● **Brief**
Check every line of the listing below for "three", and report how many lines have it, as a number with nothing more.

%%

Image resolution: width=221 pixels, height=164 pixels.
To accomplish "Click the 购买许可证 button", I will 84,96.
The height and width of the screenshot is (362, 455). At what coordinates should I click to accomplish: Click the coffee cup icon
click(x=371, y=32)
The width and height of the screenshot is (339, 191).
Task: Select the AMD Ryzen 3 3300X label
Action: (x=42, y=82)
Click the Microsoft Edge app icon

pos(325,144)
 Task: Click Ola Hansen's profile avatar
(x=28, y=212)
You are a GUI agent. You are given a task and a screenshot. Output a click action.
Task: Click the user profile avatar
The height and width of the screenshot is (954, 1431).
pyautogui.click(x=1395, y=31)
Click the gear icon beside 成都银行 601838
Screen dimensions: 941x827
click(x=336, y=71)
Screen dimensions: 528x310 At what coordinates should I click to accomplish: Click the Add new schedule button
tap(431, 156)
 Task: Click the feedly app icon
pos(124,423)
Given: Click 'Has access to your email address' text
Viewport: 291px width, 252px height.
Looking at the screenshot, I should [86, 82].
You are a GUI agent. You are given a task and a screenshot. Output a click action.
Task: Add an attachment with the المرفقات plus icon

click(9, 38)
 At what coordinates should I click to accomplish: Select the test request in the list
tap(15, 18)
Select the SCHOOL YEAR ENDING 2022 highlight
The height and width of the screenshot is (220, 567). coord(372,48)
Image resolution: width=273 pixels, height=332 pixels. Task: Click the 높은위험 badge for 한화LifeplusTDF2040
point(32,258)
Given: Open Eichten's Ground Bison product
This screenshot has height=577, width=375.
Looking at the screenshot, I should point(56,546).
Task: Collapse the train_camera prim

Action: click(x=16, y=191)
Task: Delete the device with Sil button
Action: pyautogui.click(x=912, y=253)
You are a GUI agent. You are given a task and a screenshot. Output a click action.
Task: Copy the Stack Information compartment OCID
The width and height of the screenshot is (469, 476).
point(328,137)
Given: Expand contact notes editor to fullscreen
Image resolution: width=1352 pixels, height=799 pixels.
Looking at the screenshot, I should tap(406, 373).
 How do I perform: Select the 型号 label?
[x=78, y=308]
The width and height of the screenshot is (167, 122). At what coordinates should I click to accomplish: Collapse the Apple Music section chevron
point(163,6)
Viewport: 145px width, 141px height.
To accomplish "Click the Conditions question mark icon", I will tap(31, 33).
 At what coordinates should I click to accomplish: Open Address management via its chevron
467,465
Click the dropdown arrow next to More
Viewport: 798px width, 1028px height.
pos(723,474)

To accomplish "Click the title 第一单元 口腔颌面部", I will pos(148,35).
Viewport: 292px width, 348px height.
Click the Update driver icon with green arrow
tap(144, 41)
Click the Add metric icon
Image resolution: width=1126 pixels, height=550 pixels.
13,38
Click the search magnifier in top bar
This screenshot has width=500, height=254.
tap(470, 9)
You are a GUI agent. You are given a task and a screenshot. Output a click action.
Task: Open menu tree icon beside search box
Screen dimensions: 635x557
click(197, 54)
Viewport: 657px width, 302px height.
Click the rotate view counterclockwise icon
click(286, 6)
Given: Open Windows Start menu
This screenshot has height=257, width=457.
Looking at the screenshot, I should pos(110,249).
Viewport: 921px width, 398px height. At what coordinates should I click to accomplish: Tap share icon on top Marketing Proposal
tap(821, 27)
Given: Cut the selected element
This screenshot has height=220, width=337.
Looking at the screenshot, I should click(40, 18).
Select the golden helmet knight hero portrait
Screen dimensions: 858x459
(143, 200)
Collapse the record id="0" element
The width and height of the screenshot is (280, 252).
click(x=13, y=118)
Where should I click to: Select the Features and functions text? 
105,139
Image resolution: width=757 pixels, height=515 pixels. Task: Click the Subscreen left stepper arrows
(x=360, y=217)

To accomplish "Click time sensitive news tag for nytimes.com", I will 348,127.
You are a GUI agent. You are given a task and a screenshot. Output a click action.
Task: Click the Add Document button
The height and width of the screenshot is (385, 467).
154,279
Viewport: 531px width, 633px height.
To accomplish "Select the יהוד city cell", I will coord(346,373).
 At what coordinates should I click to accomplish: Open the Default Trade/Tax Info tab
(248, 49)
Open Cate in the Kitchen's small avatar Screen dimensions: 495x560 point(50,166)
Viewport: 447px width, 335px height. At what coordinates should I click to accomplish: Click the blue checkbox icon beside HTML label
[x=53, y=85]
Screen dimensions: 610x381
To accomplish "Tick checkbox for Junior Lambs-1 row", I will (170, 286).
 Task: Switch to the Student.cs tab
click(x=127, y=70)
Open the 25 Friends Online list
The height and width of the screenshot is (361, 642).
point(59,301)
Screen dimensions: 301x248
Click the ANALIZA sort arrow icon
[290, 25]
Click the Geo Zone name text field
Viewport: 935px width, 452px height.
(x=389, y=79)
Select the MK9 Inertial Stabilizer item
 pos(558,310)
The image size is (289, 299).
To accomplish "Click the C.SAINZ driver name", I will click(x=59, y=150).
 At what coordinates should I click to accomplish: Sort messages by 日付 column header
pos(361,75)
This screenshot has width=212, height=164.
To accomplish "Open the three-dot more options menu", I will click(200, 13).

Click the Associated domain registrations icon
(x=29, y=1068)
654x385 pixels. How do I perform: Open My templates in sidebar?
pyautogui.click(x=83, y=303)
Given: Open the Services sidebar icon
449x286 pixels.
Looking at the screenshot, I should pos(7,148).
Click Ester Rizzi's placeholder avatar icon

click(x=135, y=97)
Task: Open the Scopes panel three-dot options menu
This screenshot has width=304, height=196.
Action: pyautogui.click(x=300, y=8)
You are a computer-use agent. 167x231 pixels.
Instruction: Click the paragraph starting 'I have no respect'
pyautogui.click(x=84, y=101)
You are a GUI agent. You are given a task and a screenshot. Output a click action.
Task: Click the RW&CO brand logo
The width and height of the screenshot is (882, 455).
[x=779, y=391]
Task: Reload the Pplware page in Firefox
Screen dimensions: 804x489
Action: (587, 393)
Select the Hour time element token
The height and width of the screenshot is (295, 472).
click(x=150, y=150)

%%

● **Solution**
2